◆ Assigned task
The output should contain the listing word for word and no pictures.

◆ Record set
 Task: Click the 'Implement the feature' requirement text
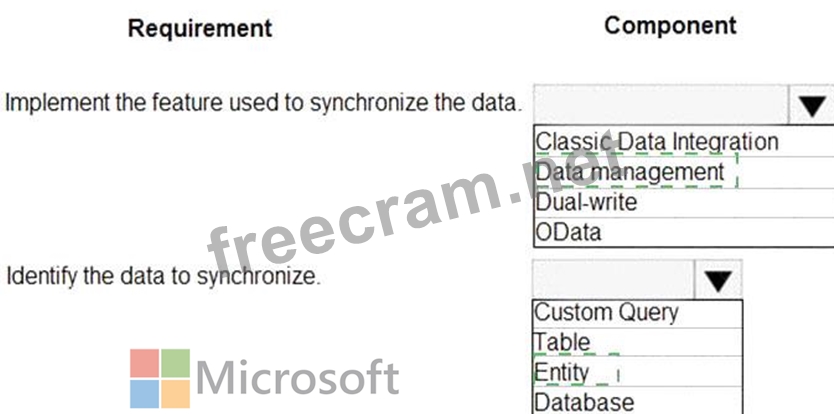coord(264,103)
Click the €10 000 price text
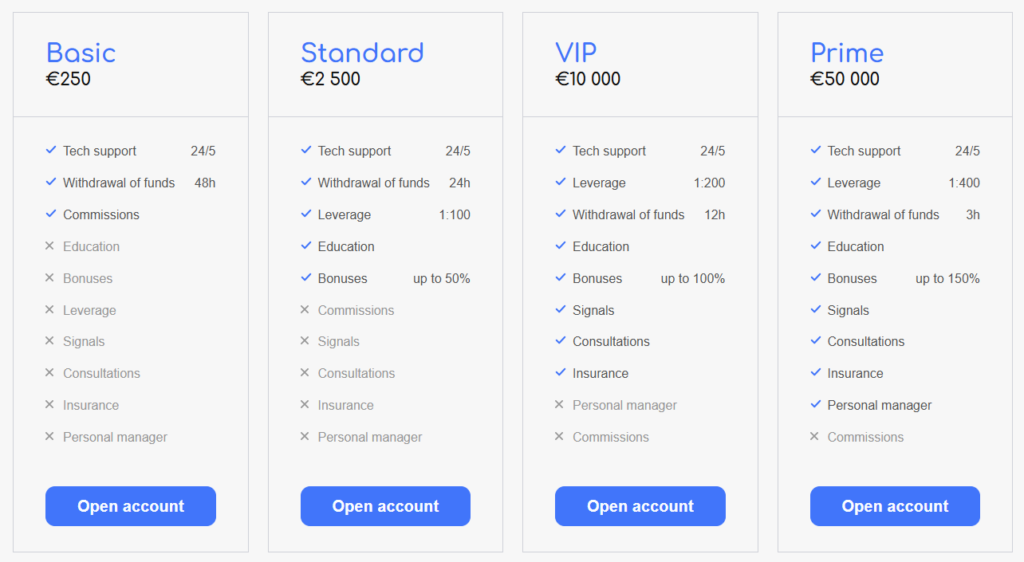 pyautogui.click(x=588, y=79)
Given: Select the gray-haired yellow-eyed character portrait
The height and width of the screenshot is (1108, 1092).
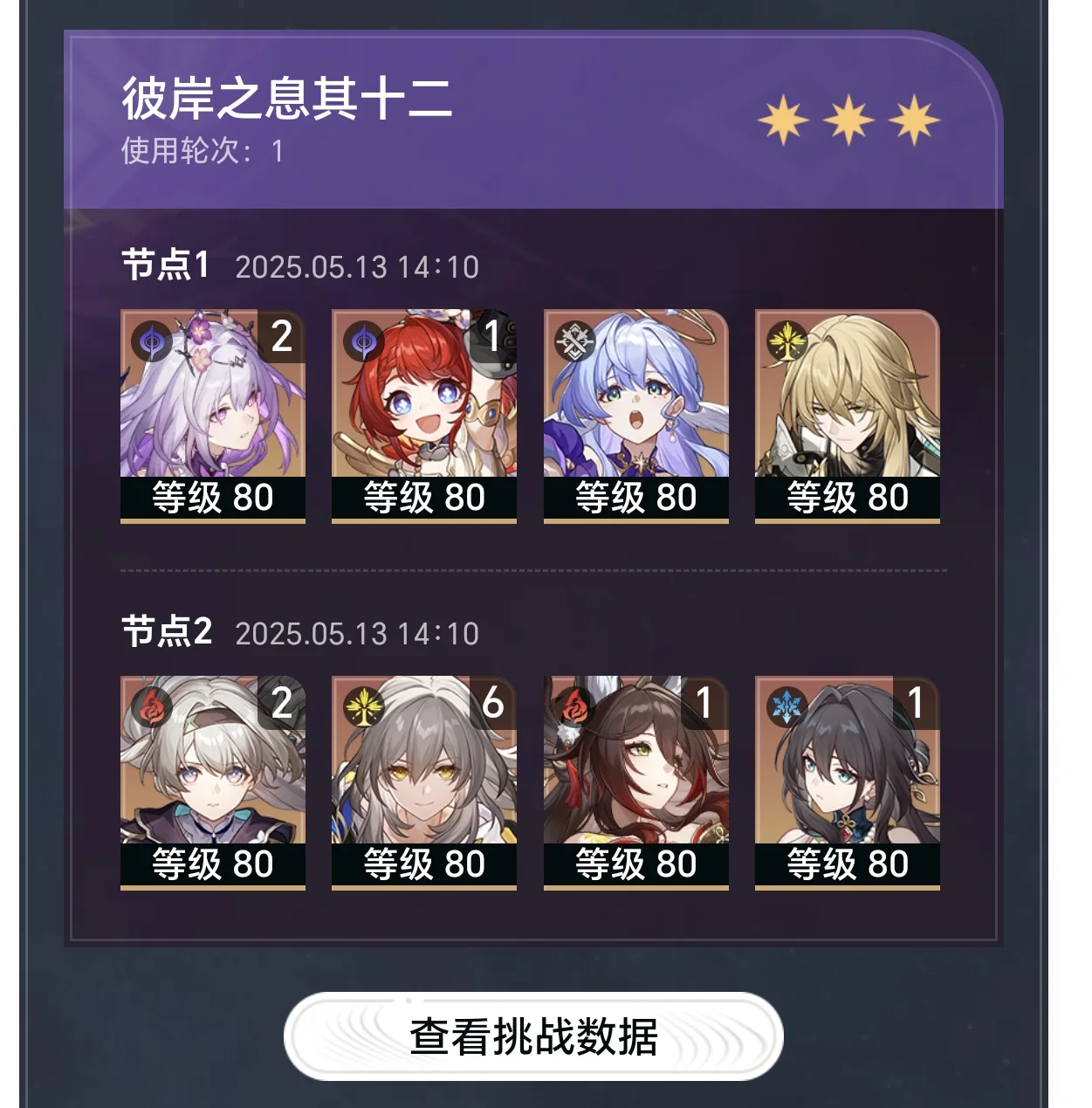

◆ Exercise response
 Task: Click the 'Implement the feature' requirement text
coord(264,103)
Click the €10 000 price text
 pyautogui.click(x=588, y=79)
Given: Select the gray-haired yellow-eyed character portrait
The height and width of the screenshot is (1108, 1092).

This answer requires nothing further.